PROBLEM DETAILS:
Within the records below, find each line with the word "menu" and copy it out.

Stored data:
****************************************

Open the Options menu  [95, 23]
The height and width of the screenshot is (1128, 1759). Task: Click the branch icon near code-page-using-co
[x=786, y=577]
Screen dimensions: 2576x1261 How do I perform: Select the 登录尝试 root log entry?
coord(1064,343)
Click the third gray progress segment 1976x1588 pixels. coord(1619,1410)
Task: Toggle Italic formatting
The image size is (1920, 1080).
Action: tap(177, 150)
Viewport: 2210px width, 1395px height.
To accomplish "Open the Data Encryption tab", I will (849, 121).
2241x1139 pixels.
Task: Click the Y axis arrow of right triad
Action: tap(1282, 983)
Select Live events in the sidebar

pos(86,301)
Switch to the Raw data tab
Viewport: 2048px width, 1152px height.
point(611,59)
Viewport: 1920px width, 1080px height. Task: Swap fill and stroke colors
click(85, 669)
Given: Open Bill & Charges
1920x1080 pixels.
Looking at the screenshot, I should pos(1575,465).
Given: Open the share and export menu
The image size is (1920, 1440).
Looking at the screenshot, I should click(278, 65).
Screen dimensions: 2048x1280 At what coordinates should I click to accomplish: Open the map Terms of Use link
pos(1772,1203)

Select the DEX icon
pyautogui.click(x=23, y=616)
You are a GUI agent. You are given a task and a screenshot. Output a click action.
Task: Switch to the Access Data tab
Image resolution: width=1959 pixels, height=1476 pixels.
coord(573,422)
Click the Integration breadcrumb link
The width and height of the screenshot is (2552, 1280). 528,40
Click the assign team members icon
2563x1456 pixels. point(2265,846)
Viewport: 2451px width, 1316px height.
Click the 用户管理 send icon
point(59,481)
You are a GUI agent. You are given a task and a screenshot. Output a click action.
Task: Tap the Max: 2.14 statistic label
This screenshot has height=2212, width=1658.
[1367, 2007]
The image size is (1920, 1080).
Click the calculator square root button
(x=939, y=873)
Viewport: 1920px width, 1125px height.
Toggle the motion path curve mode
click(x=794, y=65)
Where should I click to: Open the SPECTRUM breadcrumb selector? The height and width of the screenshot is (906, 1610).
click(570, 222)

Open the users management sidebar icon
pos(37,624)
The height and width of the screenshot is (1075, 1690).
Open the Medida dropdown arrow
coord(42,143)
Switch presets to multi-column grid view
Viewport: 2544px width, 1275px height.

****************************************

COMPLETED TASK:
Open the Options menu  [95, 23]
Given: Open the share and export menu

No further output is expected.